Work to complete: Can you recast the material below, from the line containing "This screenshot has width=698, height=708." down to the line containing "Looking at the screenshot, I should 323,23.", as a numbered list, skipping blank lines?

^^^^^^^^

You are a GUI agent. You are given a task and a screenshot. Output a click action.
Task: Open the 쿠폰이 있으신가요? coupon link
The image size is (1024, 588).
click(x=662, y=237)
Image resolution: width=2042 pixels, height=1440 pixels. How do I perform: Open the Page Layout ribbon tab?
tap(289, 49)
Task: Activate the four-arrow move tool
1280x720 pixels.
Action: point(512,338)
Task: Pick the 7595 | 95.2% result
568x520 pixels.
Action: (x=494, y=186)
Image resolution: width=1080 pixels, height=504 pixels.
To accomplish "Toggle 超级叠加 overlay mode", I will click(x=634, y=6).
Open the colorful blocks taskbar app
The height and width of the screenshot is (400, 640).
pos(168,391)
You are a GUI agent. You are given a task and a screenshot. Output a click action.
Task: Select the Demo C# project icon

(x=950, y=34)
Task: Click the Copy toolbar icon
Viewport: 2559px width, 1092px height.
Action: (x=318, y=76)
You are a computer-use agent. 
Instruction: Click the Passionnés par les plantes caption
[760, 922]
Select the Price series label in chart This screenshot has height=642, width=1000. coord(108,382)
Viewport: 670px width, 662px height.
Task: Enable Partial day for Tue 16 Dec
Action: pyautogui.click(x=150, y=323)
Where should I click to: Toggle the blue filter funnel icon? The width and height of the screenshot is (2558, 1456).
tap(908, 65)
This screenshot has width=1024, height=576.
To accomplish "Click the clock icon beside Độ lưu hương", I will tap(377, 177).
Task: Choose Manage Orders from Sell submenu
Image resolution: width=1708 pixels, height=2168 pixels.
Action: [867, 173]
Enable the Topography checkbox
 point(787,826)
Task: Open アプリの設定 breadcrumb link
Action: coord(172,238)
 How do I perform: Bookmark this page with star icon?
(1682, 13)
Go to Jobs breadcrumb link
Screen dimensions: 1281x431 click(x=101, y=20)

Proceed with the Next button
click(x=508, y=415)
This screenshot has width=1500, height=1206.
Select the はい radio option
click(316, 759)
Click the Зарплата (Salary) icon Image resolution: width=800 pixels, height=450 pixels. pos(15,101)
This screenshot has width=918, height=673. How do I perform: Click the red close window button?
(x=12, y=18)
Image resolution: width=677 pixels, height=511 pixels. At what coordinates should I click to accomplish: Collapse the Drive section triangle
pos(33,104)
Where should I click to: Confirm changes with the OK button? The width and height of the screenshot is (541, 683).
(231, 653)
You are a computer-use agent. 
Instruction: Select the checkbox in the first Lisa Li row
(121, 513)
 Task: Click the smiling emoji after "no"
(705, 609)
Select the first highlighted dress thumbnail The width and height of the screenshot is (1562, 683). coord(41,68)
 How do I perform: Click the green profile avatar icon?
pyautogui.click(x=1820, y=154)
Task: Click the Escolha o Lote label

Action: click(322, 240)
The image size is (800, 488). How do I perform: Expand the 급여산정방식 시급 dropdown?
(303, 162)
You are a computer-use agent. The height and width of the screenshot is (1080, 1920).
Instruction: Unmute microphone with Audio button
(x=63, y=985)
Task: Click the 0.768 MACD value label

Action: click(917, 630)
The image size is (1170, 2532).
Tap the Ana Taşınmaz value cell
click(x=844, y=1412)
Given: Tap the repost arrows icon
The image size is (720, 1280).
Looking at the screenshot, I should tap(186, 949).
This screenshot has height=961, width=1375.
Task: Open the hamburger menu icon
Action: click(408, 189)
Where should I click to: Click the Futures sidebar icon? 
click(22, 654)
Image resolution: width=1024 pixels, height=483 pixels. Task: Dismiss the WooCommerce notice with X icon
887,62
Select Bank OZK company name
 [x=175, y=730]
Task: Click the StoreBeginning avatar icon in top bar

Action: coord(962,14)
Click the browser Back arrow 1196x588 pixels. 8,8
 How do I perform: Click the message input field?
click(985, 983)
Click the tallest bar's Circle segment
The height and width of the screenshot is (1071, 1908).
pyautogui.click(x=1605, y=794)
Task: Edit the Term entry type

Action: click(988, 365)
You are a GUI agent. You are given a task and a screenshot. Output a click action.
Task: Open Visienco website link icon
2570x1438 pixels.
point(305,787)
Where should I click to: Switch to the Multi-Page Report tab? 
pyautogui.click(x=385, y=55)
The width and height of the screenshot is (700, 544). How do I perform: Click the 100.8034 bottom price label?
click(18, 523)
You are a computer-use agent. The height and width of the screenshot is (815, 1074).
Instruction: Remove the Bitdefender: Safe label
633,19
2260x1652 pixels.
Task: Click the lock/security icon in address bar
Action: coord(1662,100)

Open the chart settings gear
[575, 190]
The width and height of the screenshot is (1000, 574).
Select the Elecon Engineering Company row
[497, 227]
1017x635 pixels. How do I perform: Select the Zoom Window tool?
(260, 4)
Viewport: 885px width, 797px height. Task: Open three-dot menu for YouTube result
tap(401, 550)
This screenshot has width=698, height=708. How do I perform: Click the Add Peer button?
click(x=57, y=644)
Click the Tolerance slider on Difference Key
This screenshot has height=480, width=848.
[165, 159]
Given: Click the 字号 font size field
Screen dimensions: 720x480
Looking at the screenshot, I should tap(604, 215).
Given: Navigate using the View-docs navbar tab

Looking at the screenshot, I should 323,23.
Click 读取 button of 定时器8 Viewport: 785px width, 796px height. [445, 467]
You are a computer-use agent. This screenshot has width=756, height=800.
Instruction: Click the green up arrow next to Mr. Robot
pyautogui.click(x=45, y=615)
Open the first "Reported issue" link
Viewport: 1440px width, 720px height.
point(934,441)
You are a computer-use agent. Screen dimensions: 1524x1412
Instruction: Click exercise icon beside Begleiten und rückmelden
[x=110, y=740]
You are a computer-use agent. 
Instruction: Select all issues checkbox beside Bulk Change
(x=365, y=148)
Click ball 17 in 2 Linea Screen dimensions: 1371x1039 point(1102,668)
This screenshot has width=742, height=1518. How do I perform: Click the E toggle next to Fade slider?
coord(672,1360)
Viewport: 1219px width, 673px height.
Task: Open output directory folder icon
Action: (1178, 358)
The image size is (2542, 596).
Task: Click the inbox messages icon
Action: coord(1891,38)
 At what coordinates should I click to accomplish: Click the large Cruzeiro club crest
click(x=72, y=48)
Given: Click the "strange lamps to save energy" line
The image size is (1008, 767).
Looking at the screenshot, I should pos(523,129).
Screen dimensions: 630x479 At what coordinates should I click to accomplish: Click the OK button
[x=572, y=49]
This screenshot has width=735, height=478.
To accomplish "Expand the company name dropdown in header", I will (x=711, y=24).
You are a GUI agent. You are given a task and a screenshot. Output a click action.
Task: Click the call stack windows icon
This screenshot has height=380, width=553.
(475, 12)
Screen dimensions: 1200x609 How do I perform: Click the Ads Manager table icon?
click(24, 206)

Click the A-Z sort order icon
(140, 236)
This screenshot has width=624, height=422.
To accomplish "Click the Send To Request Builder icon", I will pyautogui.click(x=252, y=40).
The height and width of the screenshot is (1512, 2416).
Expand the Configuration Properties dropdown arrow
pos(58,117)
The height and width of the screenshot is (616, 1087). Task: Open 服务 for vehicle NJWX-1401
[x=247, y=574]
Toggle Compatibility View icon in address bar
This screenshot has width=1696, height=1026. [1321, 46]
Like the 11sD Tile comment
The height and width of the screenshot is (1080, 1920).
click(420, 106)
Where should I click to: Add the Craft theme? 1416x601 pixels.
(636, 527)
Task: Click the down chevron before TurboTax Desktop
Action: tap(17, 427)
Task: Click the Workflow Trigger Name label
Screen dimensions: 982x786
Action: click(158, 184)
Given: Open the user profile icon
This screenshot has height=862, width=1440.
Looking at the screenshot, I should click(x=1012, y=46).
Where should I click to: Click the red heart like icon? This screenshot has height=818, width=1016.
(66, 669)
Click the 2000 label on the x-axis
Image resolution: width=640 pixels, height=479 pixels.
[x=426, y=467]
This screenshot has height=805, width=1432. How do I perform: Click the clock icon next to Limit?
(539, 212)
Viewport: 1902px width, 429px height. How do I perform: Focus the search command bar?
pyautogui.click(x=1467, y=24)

^^^^^^^^

Output for this exercise:
1. This screenshot has width=698, height=708. How do I perform: Click the Add Peer button?
2. click(x=57, y=644)
3. Click the Tolerance slider on Difference Key
4. This screenshot has height=480, width=848.
5. [165, 159]
6. Given: Click the 字号 font size field
7. Screen dimensions: 720x480
8. Looking at the screenshot, I should tap(604, 215).
9. Given: Navigate using the View-docs navbar tab
10. Looking at the screenshot, I should 323,23.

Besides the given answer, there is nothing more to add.